Start of LISTED RECORDS
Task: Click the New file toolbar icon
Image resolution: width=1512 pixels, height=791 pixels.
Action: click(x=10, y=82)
End of LISTED RECORDS
Start of LISTED RECORDS
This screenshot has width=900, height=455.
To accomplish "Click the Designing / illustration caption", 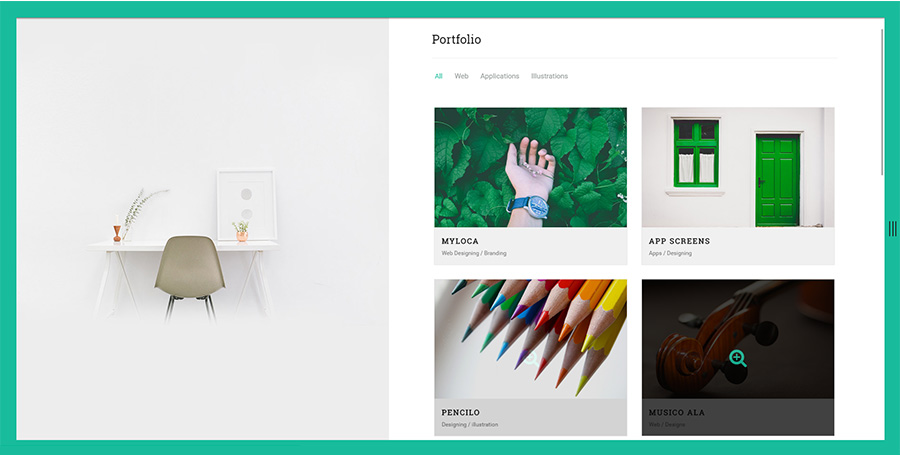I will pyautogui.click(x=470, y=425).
End of LISTED RECORDS
Start of LISTED RECORDS
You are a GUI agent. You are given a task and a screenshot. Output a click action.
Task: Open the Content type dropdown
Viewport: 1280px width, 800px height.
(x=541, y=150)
End of LISTED RECORDS
• _ASSIGNMENT_: Which lines above carry the string "screenshot"? Copy those lines.

• _RESPONSE TO THIS TASK_:
This screenshot has width=900, height=455.
You are a GUI agent. You are given a task and a screenshot. Output a click action.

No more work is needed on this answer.